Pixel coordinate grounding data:
+ + +
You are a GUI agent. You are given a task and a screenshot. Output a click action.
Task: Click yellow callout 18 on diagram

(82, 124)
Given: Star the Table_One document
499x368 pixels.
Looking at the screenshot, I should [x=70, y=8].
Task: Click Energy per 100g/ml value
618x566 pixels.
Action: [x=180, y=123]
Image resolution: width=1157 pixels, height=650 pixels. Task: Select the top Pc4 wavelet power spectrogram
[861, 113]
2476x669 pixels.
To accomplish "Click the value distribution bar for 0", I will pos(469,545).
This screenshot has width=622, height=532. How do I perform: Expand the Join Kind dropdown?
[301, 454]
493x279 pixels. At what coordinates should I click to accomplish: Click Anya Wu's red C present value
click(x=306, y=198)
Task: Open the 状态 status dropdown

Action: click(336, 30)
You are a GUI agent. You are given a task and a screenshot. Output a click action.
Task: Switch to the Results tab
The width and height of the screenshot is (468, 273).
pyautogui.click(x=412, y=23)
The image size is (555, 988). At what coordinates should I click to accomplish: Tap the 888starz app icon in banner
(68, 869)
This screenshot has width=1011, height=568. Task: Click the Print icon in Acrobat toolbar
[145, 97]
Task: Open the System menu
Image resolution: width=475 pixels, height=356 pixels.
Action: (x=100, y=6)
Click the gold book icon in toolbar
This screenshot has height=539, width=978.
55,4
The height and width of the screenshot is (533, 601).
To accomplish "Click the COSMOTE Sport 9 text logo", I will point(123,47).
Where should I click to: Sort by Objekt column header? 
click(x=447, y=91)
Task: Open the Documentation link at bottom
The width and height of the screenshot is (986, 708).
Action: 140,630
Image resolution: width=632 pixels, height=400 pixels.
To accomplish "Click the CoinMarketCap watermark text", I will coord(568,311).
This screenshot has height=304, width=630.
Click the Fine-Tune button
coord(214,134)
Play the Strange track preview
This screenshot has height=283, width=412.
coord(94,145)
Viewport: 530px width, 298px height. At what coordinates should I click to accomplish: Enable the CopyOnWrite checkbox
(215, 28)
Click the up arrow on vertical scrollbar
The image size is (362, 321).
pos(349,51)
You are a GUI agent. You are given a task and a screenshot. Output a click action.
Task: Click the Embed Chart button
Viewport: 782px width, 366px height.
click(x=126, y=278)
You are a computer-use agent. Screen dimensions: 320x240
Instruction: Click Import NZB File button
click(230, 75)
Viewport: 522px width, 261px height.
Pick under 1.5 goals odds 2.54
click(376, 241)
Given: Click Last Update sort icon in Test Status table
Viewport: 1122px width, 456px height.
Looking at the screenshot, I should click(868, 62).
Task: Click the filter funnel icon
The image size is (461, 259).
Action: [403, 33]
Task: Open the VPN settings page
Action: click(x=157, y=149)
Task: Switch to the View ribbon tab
+ + +
▶ Assignment
Write the entries above out again, verbatim.

▶ Exercise output
You are a GUI agent. You are given a task and a screenshot. Output a click action.
Task: Click yellow callout 18 on diagram

(82, 124)
Given: Star the Table_One document
499x368 pixels.
Looking at the screenshot, I should [x=70, y=8].
Task: Click Energy per 100g/ml value
618x566 pixels.
Action: [x=180, y=123]
Image resolution: width=1157 pixels, height=650 pixels. Task: Select the top Pc4 wavelet power spectrogram
[861, 113]
2476x669 pixels.
To accomplish "Click the value distribution bar for 0", I will pos(469,545).
This screenshot has width=622, height=532. How do I perform: Expand the Join Kind dropdown?
[301, 454]
493x279 pixels. At what coordinates should I click to accomplish: Click Anya Wu's red C present value
click(x=306, y=198)
Task: Open the 状态 status dropdown

Action: click(336, 30)
You are a GUI agent. You are given a task and a screenshot. Output a click action.
Task: Switch to the Results tab
The width and height of the screenshot is (468, 273).
pyautogui.click(x=412, y=23)
The image size is (555, 988). At what coordinates should I click to accomplish: Tap the 888starz app icon in banner
(68, 869)
This screenshot has width=1011, height=568. Task: Click the Print icon in Acrobat toolbar
[145, 97]
Task: Open the System menu
Image resolution: width=475 pixels, height=356 pixels.
Action: (x=100, y=6)
Click the gold book icon in toolbar
This screenshot has height=539, width=978.
55,4
The height and width of the screenshot is (533, 601).
To accomplish "Click the COSMOTE Sport 9 text logo", I will point(123,47).
Where should I click to: Sort by Objekt column header? 
click(x=447, y=91)
Task: Open the Documentation link at bottom
The width and height of the screenshot is (986, 708).
Action: 140,630
Image resolution: width=632 pixels, height=400 pixels.
To accomplish "Click the CoinMarketCap watermark text", I will coord(568,311).
This screenshot has height=304, width=630.
Click the Fine-Tune button
coord(214,134)
Play the Strange track preview
This screenshot has height=283, width=412.
coord(94,145)
Viewport: 530px width, 298px height. At what coordinates should I click to accomplish: Enable the CopyOnWrite checkbox
(215, 28)
Click the up arrow on vertical scrollbar
The image size is (362, 321).
pos(349,51)
You are a GUI agent. You are given a task and a screenshot. Output a click action.
Task: Click the Embed Chart button
Viewport: 782px width, 366px height.
click(x=126, y=278)
You are a computer-use agent. Screen dimensions: 320x240
Instruction: Click Import NZB File button
click(230, 75)
Viewport: 522px width, 261px height.
Pick under 1.5 goals odds 2.54
click(376, 241)
Given: Click Last Update sort icon in Test Status table
Viewport: 1122px width, 456px height.
Looking at the screenshot, I should click(868, 62).
Task: Click the filter funnel icon
The image size is (461, 259).
Action: [403, 33]
Task: Open the VPN settings page
Action: click(x=157, y=149)
Task: Switch to the View ribbon tab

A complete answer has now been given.